Easy option would be to write your own udf which can catch corner cases,
etc ..
But assuming your data strictly follows what you mentioned, something
like this might help (illustrative only !) :
pets = load 'pets.txt' USING PigStorage(';') AS (pet_id:chararray,
pet_type:chararray, pet_name:chararray);
people = load 'peoples.txt' USING PigStorage(';') AS (user:chararray,
ids:chararray);
people_t = FOREACH people GENERATE user, STRSPLIT(ids, ',');
-- STRSPLIT returns a tuple, not a bag : so convert to bag and flatten it.

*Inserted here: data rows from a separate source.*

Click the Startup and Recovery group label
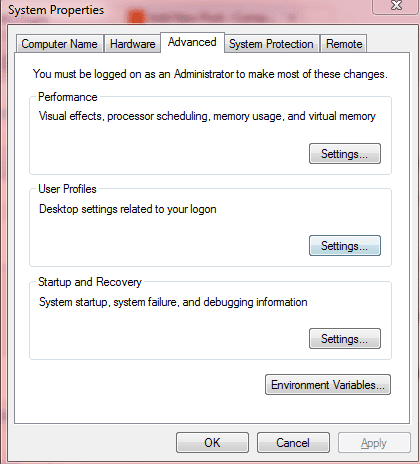pyautogui.click(x=90, y=282)
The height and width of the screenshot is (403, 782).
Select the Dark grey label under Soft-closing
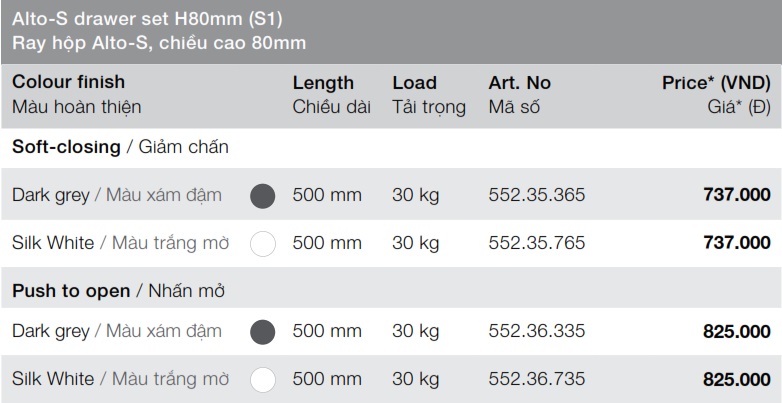pos(51,195)
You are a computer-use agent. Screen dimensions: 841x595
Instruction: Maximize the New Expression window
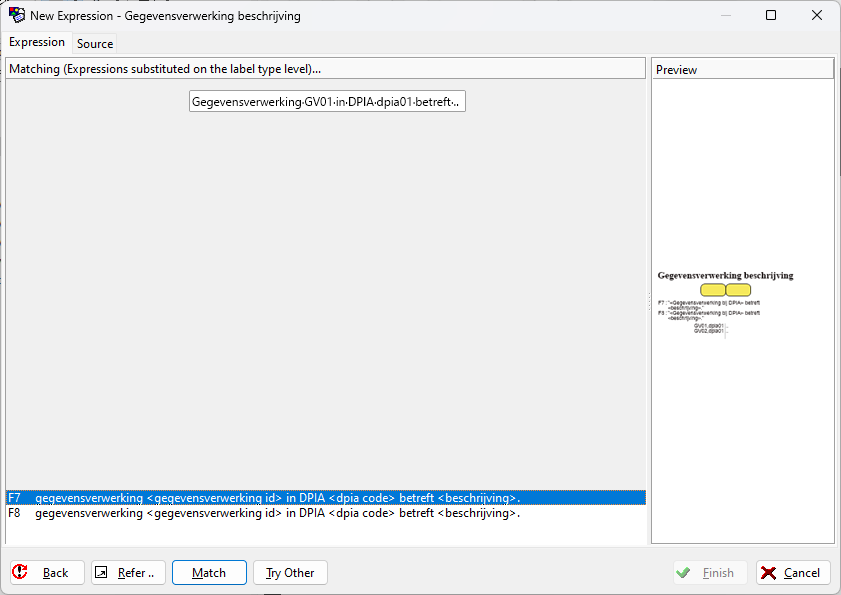point(771,15)
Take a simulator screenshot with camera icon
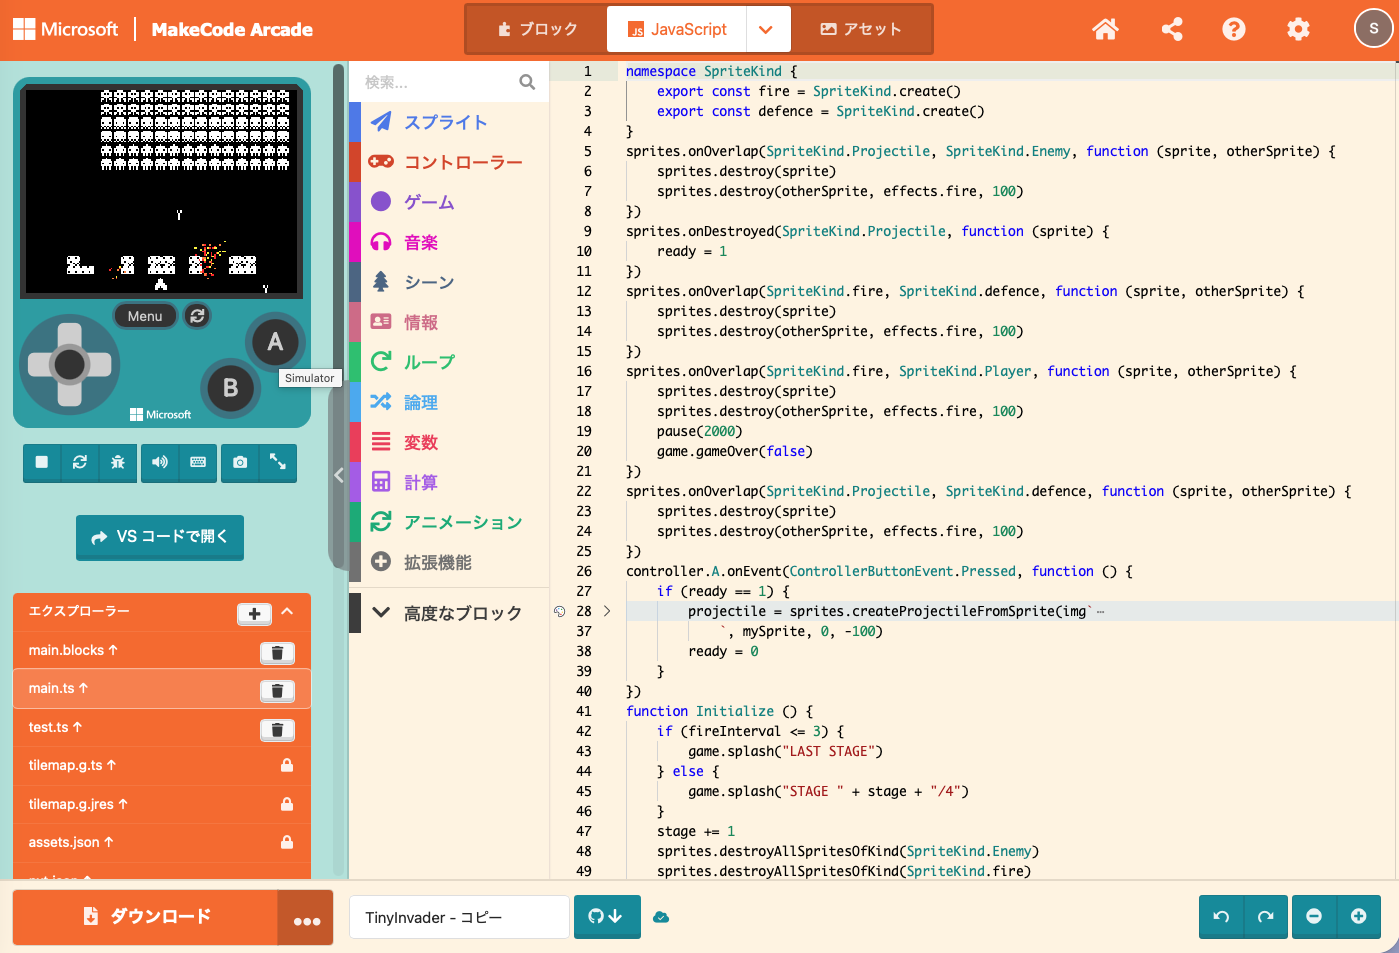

people_reqd = FOREACH people_t GENERATE user, FLATTEN(TOBAG($1)) as
(user_pet_id);
reqd_op = JOIN people_reqd BY user_pet_id, pets BY pet_id PARALLEL
$MY_PARALLEL;
reqd_op should contain what you need ...
Regards,
Mridul
On Tuesday 10 May 2011 03:00 PM, Vincent wrote:
Hello dear Pig users,
*I am loading a file with the following format:*
*$ cat peoples.txt
tom;1234,4567,6
anna;27894*
First field is a name, second field is a concatenation of an unknown number
of pets ids.
*I would like to JOIN this file with another one:*
*$ cat pets.txt
1234;dog;cocker
4567;mouse;usa
6;cat;persian
27894;cat;manx
*Fields are pet's id, pet's type, pet's race.
*
to get the following result:*
*1234;dog;cocker;tom
4567;mouse;usa;tom
6;cat;persian;tom
27894;cat;manx;anna*
*Problem is that I don't know how to convert a tuple of fields to lines,
i.e. to put the file peoples.txt into the following intermediate format:*
*tom,1234
tom,4567
tom,6
anna,27894*
Thanks in advance for your help!
Vincent Hervieux